Azure Build Health - Multibuild Comparison

Azure Build Health sought to increase the efficiency of Release Managers by creating a build comparison feature to create visibility into incremental quality changes.

Timeline: 3 months
My Role: UX Designer
Team: 2 Product Managers, 1 Senior Developer, 1 Principal Developer

Product Impacts

Designed MVP meeting needs of 80% of teams onboarded

Saved Release Managers 20-30 minutes per release

Problem

Azure Build Health’s test tab is used to identify where regressions were introduced and require the ability to compare results between builds to make sure their builds pass Microsoft’s quality gates. To increase their release’s quality, users need to identify & track regressions in their code.
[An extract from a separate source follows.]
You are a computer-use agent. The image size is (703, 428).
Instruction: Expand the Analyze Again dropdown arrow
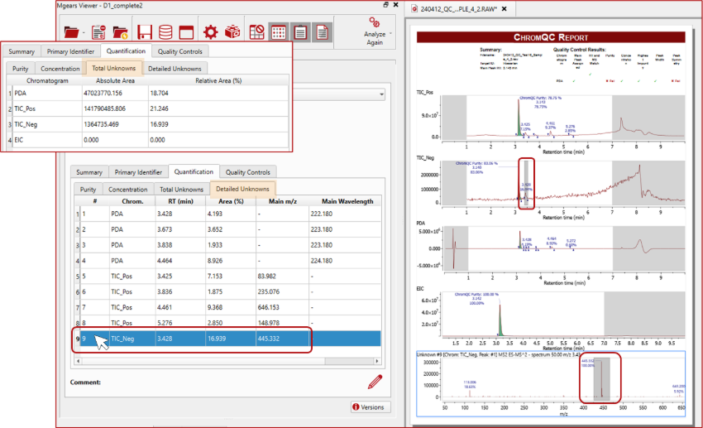point(390,34)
Today in Azure Build Health’s test tab, users can see tests run against a singular build but lack any way of comparing two build’s tests against each other. This work involved understanding the different test pass criteria and test groupings Release Managers care about, which varies on a team-by-team basis.

The Project Pivot

I joined the Azure Build Health Team as the product’s second designer. When I picked up this project, it was scoped as a data visualization experience in a separate pane to show regressions in builds. While onboarding I needed to learn about the current implementation of the test tab while also visualizing & designing the new regression tab.

After talking to customers and speaking with developers about the technical feasibility, I identified that creating a separate regression experience would create a gap in the experience by separating this experience from the already existing test tab. With this insight, this project merged into a large cross-team collaboration project to re-do navigation across Azure Build Health, another project I worked on.

Understanding what Release Managers find valuable

As part of the work on the unified navigation project for all of Azure Build Health (ABH), I had created designs that combined the regression tab multi-build scenario with the single build experience in the test. The left nav is part of Azure DevOps, which is where Azure Build Health lives, and we were not able to change that component.

I needed to validate these designs with ABH’s main users, Release Managers.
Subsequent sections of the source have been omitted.